*Instrucción A*: Enumera todas las líneas de los registros en las que aparece la palabra "screenshot".

----- Fragmento dado -----

Nos transportamos a Pokhara, con sus lagos e increíbles vistas de los Himalayas. Me impresionan las terrazas de cultivo de arroz, a 2.000 metros sobre el nivel del mar, y sé que continúan a mayores alturas. Pero ese mundo, menos poblado, aislado por la irregularidad de su topografía, me sería ajeno en este viaje. Gracias a Bután, lograría luego acercarme a la cultura de los himalayos. Será parte de otra nota.

Tashi Palkhel, pueblo de refugiados tibetanos cerca de Pokhara.

En el avión de regreso a Dubái, la mayoría de los pasajeros eran jóvenes nepalíes. Millones de personas en edad productiva emigran a la India, el Golfo y el Este asiático en busca de mejor vida, y constituyen el segundo o tercer rubro en la economía de este país. Muchos son presa de compañías esclavistas que confiscan sus pasaportes y los hacen trabajar en pésimas condiciones con bajos salarios. Sus réditos se invierten en construcción y en economía de subsistencia; poco en pequeña industria o nuevas inversiones.

El sueño de los jóvenes es salir de Nepal, y se adivina en las múltiples ofertas para estudiar o vivir en el extranjero que encontramos en cada ciudad. Yo volé con ellos, con la misma esperanza de mejores tiempos para un país hermoso y diverso.

-----

*Instrucción B*: Copia completo y sin cambios el fragmento sobre el viaje por Nepal.

----- Datos proporcionados -----

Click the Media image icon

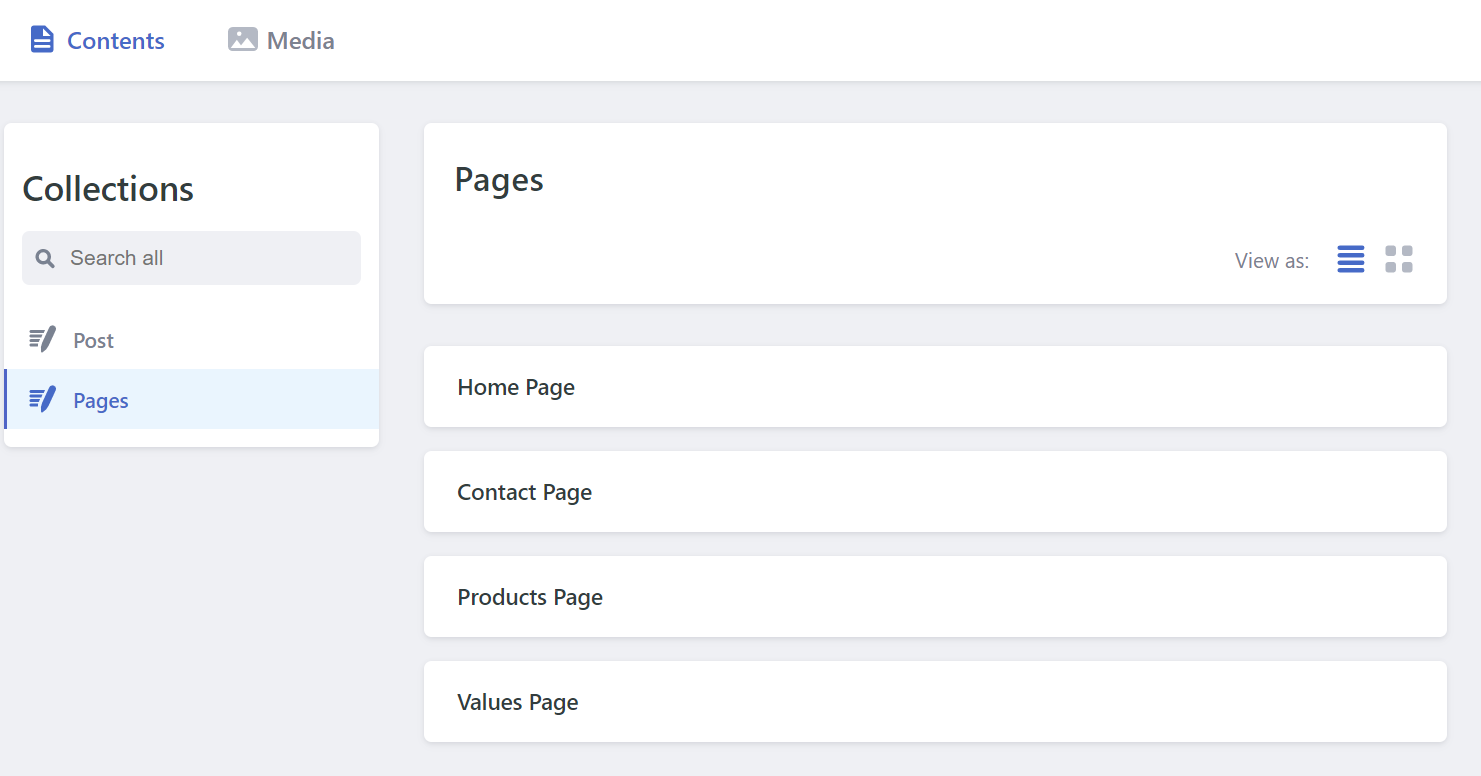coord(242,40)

-----
----- Datos proporcionados -----

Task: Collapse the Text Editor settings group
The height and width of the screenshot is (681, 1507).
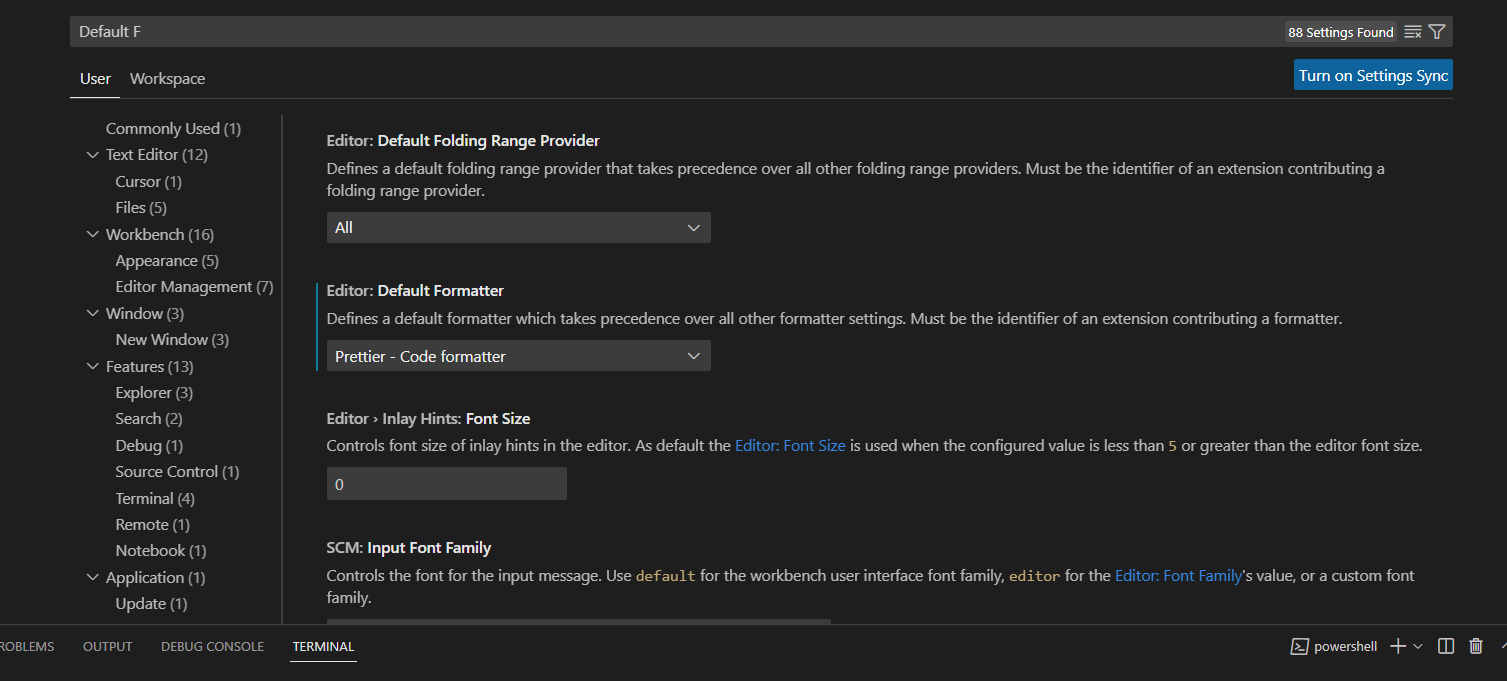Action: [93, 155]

-----

*Respuesta correcta A*:
The height and width of the screenshot is (681, 1507).

*Respuesta correcta B*:
Nos transportamos a Pokhara, con sus lagos e increíbles vistas de los Himalayas. Me impresionan las terrazas de cultivo de arroz, a 2.000 metros sobre el nivel del mar, y sé que continúan a mayores alturas. Pero ese mundo, menos poblado, aislado por la irregularidad de su topografía, me sería ajeno en este viaje. Gracias a Bután, lograría luego acercarme a la cultura de los himalayos. Será parte de otra nota.

Tashi Palkhel, pueblo de refugiados tibetanos cerca de Pokhara.

En el avión de regreso a Dubái, la mayoría de los pasajeros eran jóvenes nepalíes. Millones de personas en edad productiva emigran a la India, el Golfo y el Este asiático en busca de mejor vida, y constituyen el segundo o tercer rubro en la economía de este país. Muchos son presa de compañías esclavistas que confiscan sus pasaportes y los hacen trabajar en pésimas condiciones con bajos salarios. Sus réditos se invierten en construcción y en economía de subsistencia; poco en pequeña industria o nuevas inversiones.

El sueño de los jóvenes es salir de Nepal, y se adivina en las múltiples ofertas para estudiar o vivir en el extranjero que encontramos en cada ciudad. Yo volé con ellos, con la misma esperanza de mejores tiempos para un país hermoso y diverso.